Intro to federated authentication with Apple Business Manager
You use federated authentication to link Apple Business Manager to your instance of Microsoft Azure Active Directory (AD). As a result, your users can leverage their Microsoft Azure AD user names and passwords as Managed Apple IDs. They can then use their Microsoft Azure AD credentials to sign in to their assigned iPad or Mac and even iCloud on the web.
Only domains that haven’t been claimed by another organization can be added.
Important: Federated authentication requires that a user’s UserPrincipalName match their email address. UserPrincipalName aliases are not supported.
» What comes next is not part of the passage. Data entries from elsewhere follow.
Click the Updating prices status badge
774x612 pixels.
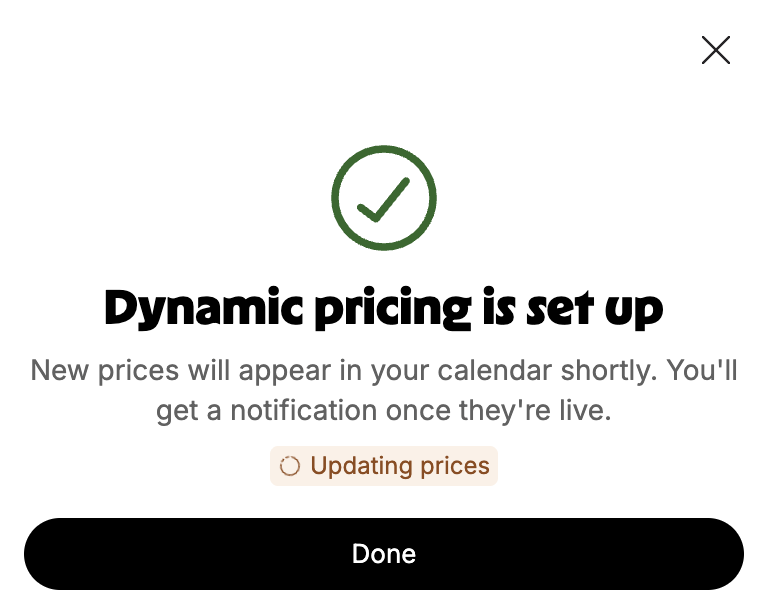tap(384, 466)
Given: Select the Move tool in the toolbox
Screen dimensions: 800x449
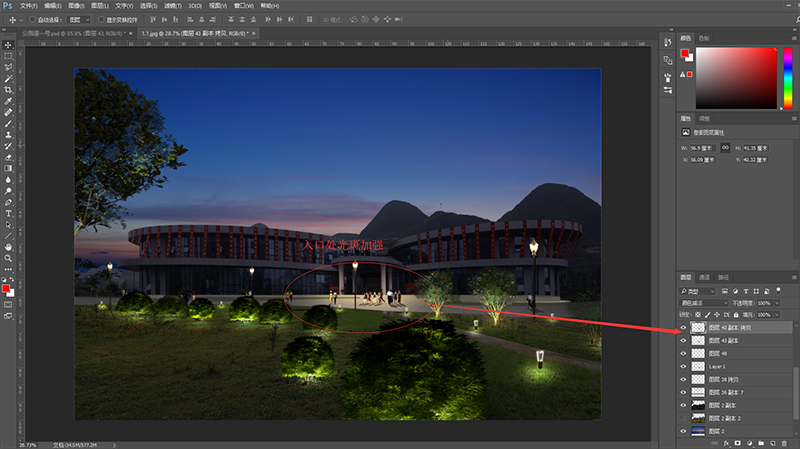Looking at the screenshot, I should coord(8,45).
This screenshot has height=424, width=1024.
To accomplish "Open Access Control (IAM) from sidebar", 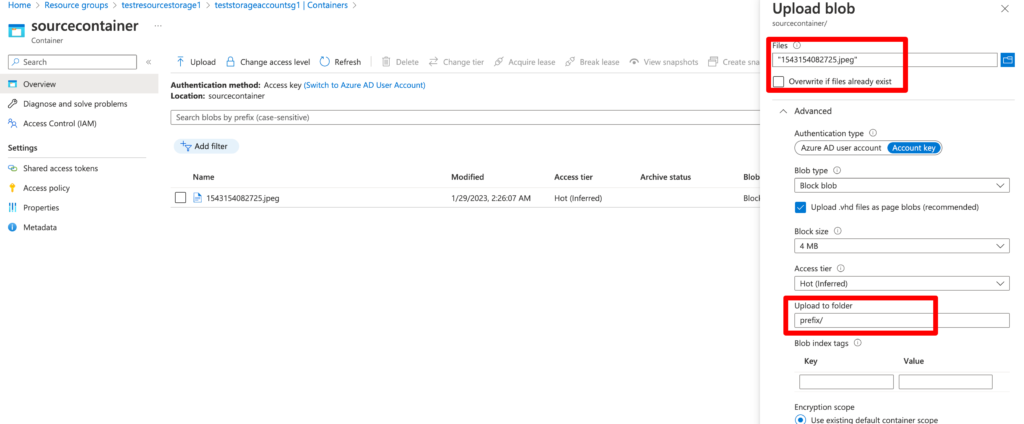I will click(x=59, y=124).
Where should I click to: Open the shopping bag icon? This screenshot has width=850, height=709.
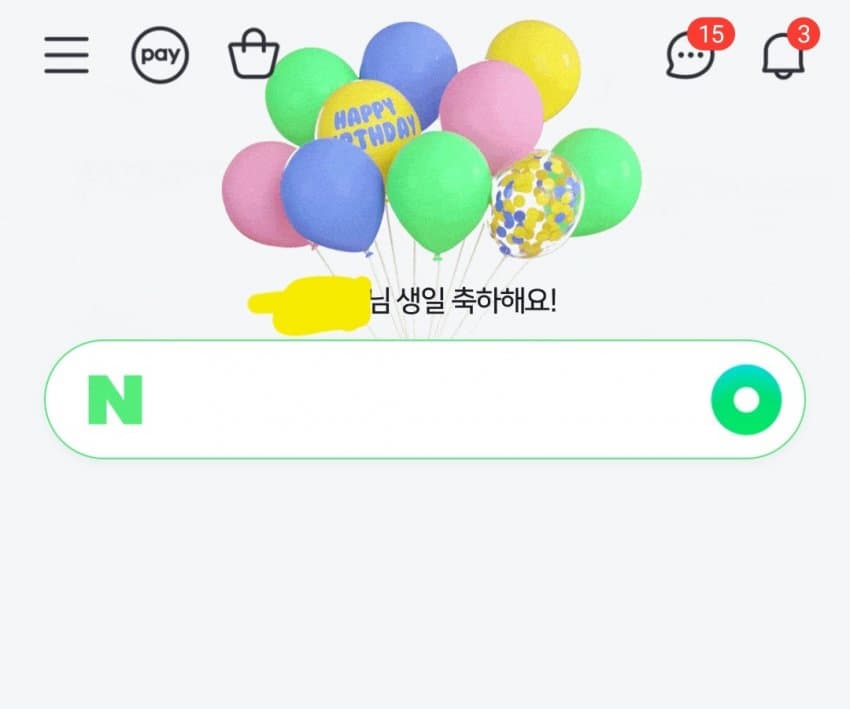[x=254, y=54]
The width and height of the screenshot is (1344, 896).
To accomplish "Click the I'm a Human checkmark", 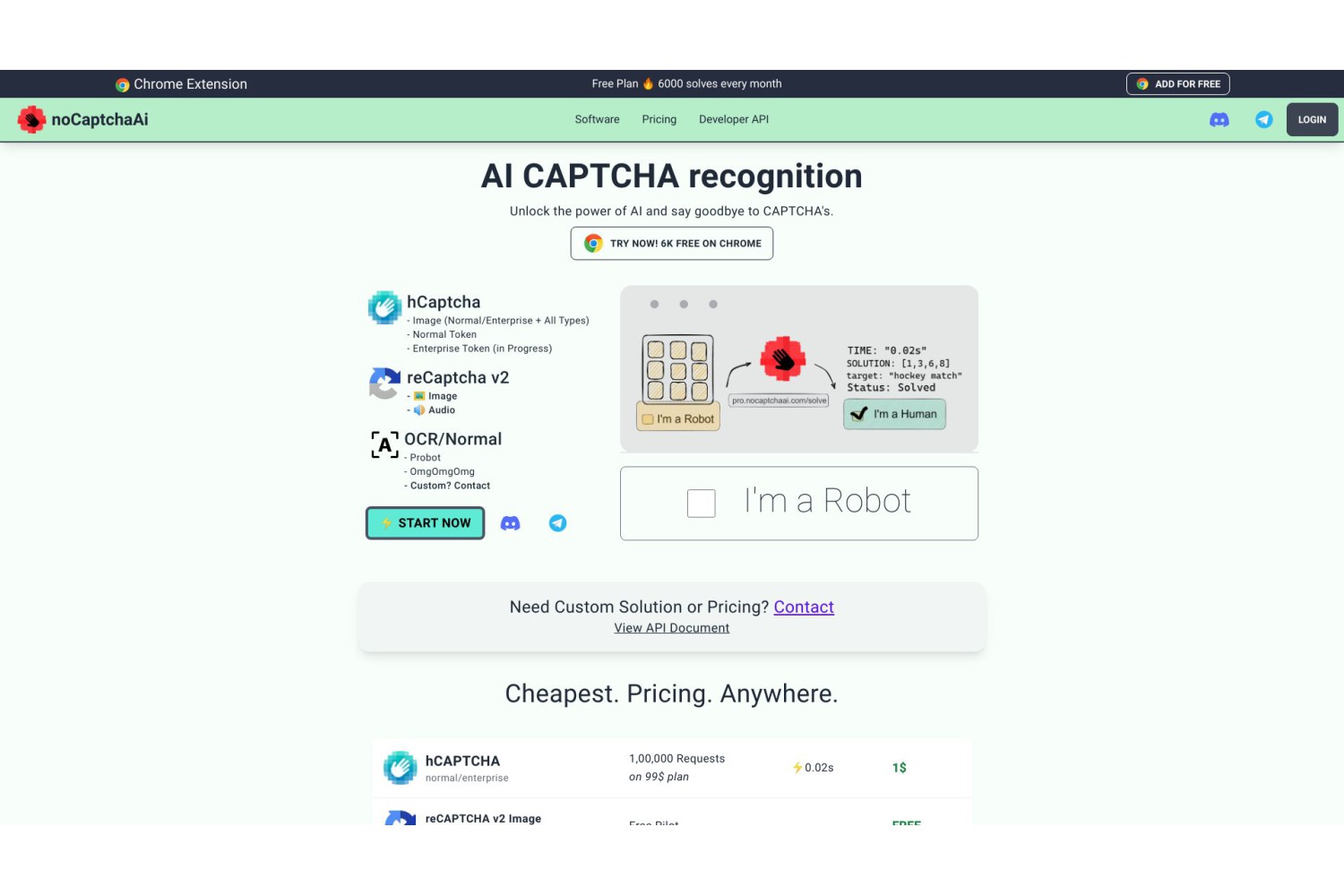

To use federated authentication with Apple Business Manager, your Apple devices must meet the following requirements:
iOS 11.3 or later
iPadOS 13.1 or later
macOS 10.13.4 or later

Microsoft Azure AD is the Identity Provider (IdP), which contains the user names and passwords for the accounts you want to use with Apple Business Manager. Federated authentication uses Security Assertion Markup Language (SAML) to connect Apple Business Manager to Microsoft Azure AD.
When you link to Microsoft Azure AD, Managed Apple IDs are created for users when they simply sign in with the same user name and password they use with Microsoft Azure AD services. If a user is removed from Microsoft Azure AD, that user can be removed from Apple Business Manager.
Note: Users can’t sign in to icloud.com unless they first sign in on their Apple device associated with Apple Business Manager.